TASK BRIEF: Using the data below, count the lines where "Screenshot" appears, and answer with the number alone.

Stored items
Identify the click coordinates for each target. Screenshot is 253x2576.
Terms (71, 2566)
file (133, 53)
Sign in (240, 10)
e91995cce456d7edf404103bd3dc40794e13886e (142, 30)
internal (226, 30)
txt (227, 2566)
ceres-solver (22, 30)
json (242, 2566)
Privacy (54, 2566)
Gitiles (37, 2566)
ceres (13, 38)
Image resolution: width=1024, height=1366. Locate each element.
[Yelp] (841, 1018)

==

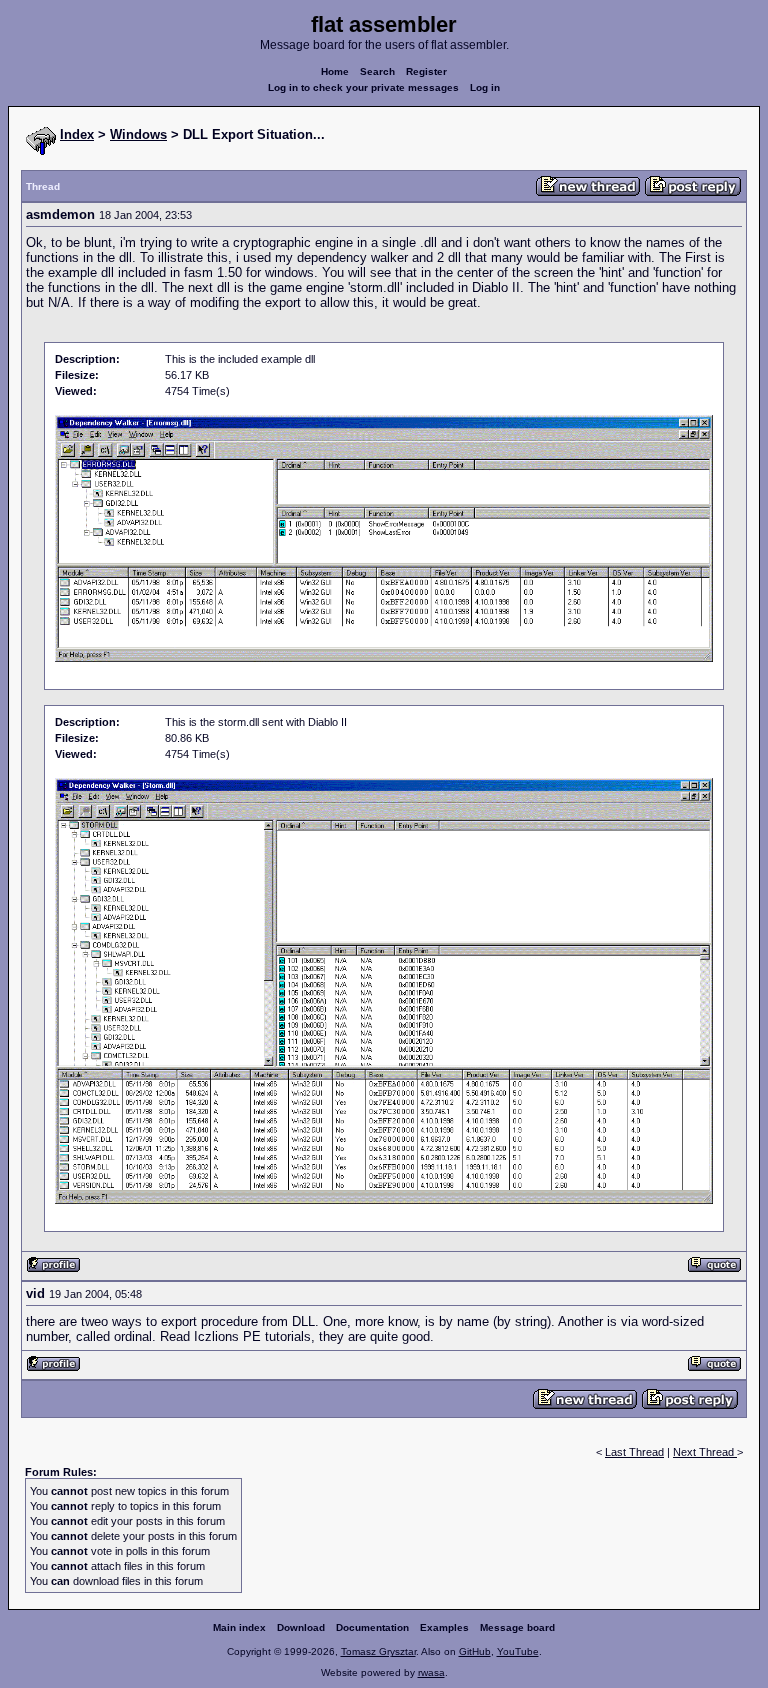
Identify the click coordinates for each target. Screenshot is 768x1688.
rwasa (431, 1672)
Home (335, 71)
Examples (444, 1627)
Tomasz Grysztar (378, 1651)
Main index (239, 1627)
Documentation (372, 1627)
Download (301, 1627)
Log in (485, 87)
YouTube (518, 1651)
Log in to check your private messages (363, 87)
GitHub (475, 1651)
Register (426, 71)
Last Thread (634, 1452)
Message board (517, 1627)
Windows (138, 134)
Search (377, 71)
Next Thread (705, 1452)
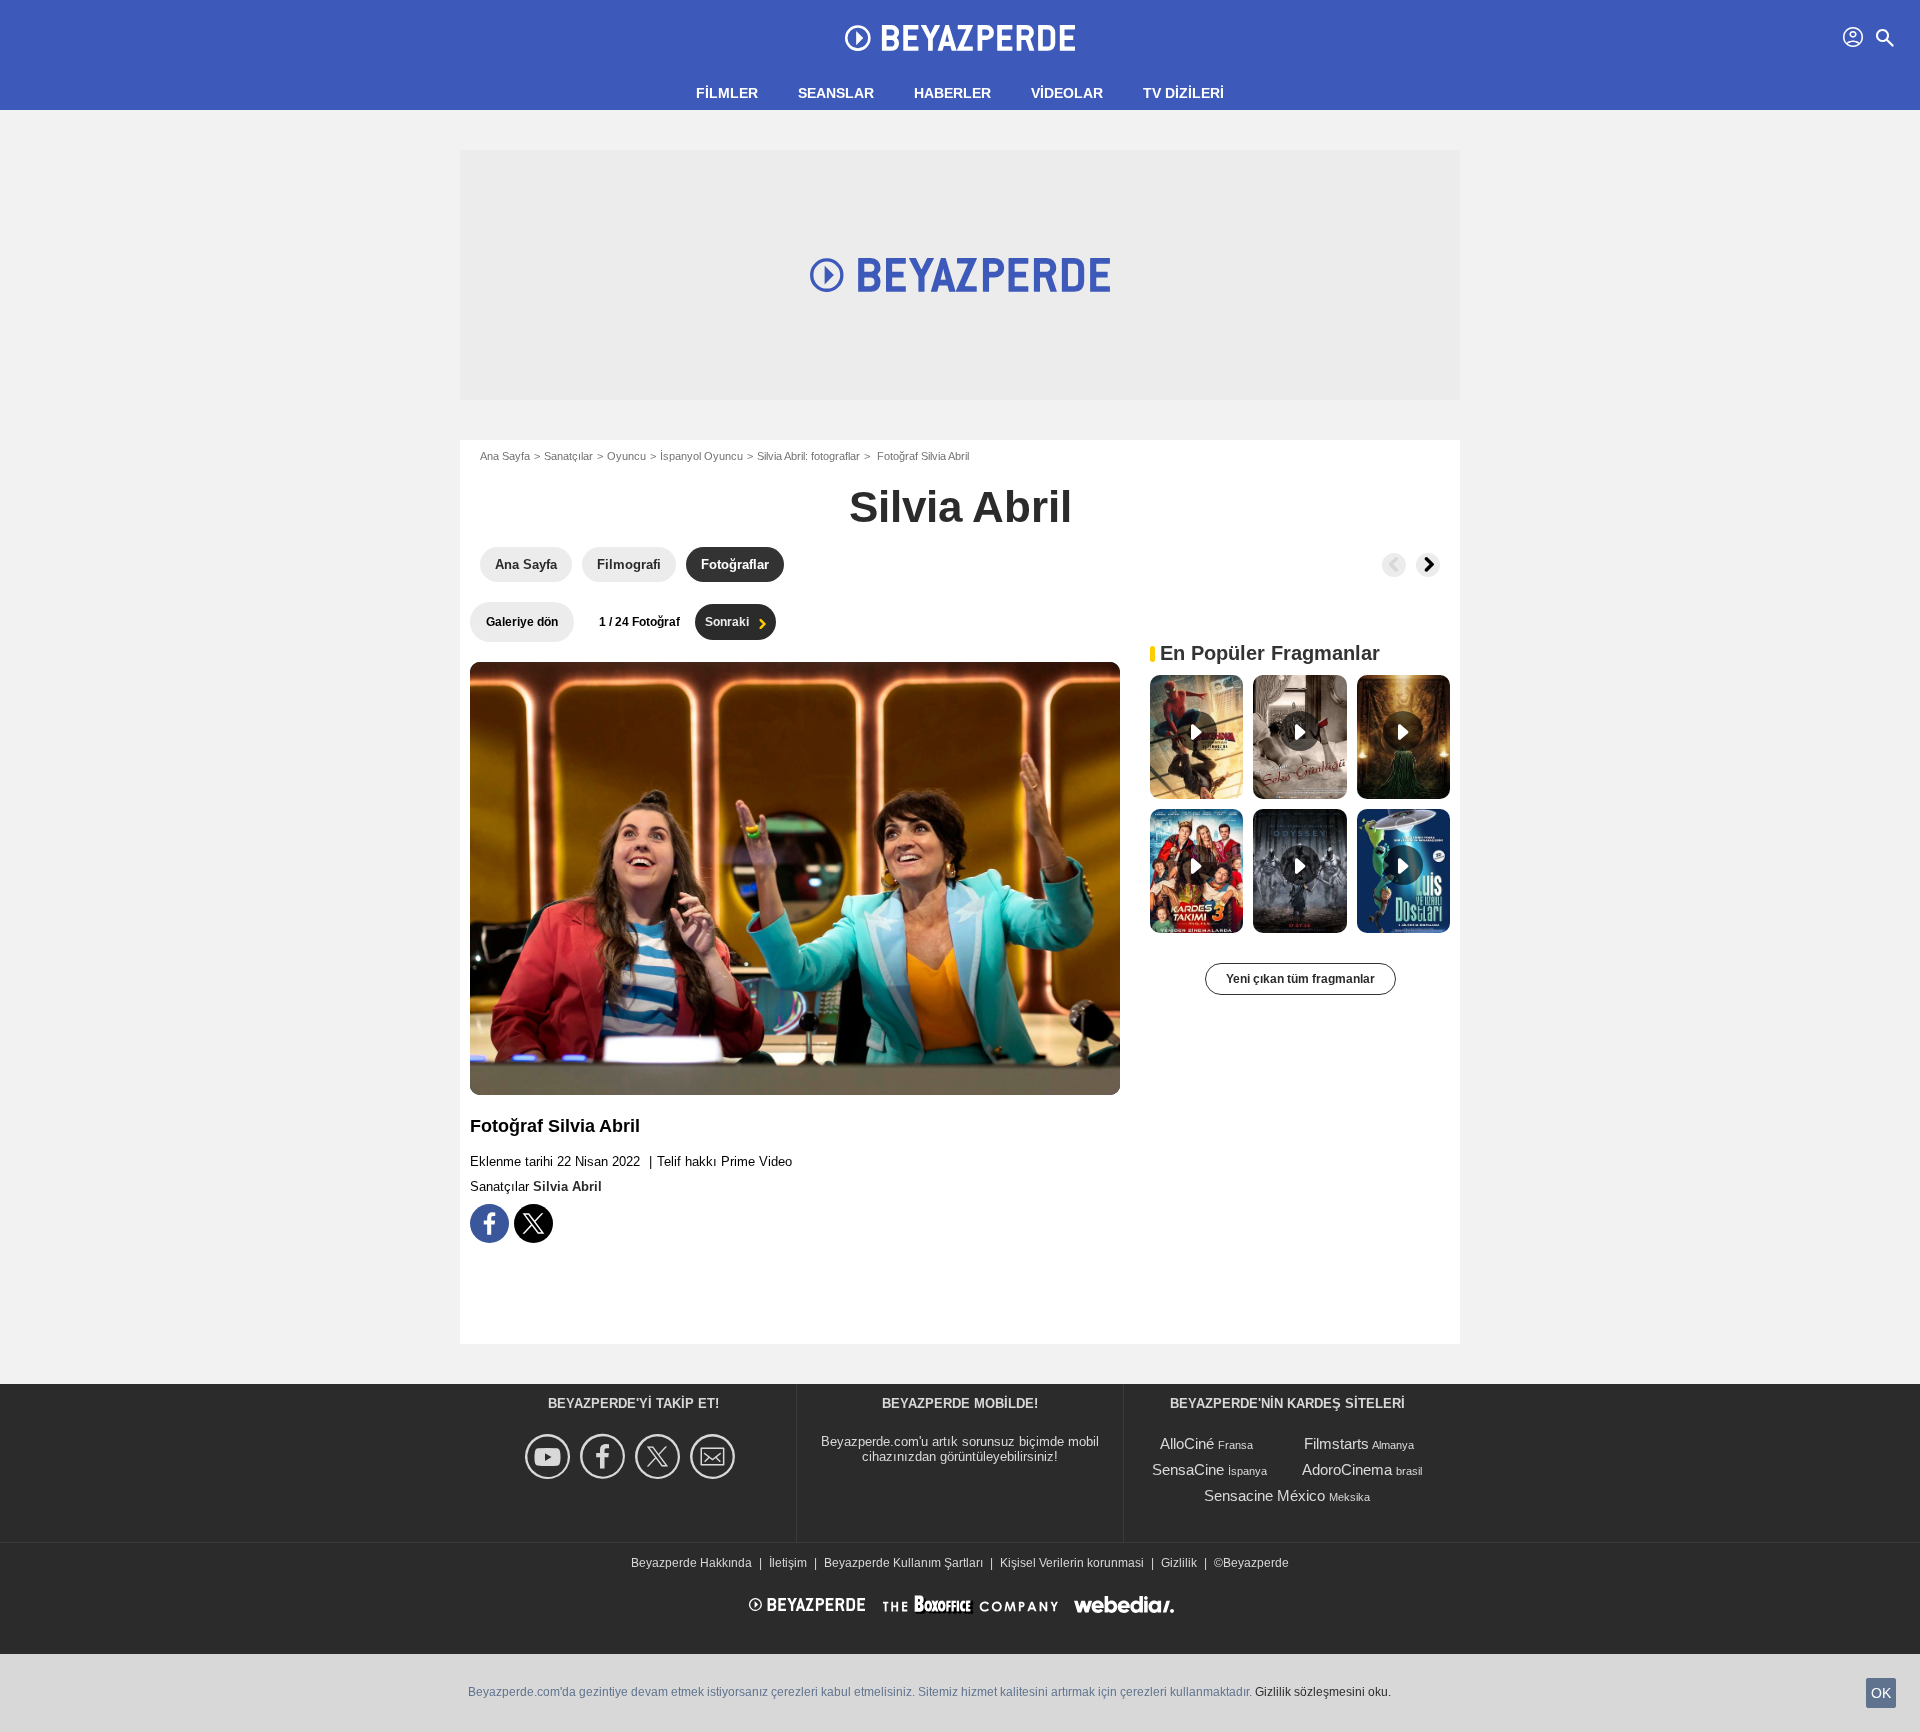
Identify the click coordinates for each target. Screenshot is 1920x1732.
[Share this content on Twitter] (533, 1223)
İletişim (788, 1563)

==

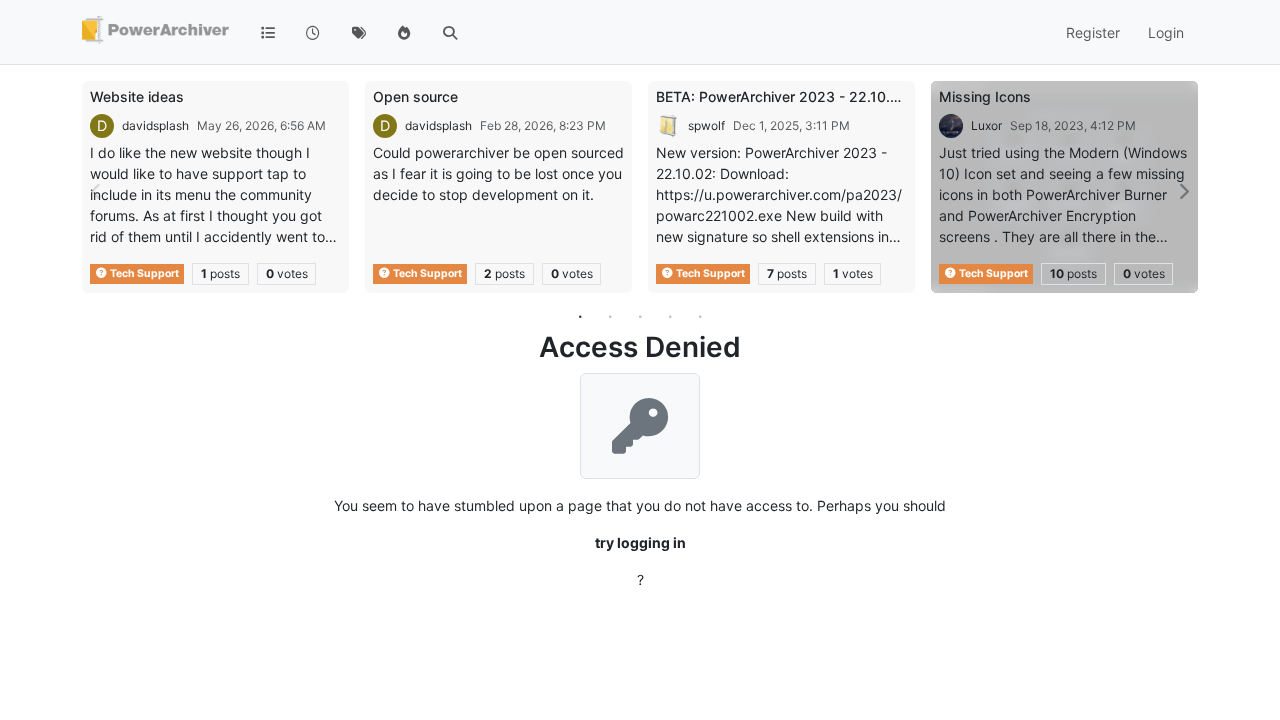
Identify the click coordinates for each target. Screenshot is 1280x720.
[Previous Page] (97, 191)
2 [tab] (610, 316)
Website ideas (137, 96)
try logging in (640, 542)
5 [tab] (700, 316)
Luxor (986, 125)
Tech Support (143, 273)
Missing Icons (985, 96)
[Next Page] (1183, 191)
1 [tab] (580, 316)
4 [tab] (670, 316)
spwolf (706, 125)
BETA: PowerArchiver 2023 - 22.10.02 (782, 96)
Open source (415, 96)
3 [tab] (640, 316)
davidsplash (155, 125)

RESPONSE TO THE EXERCISE: 4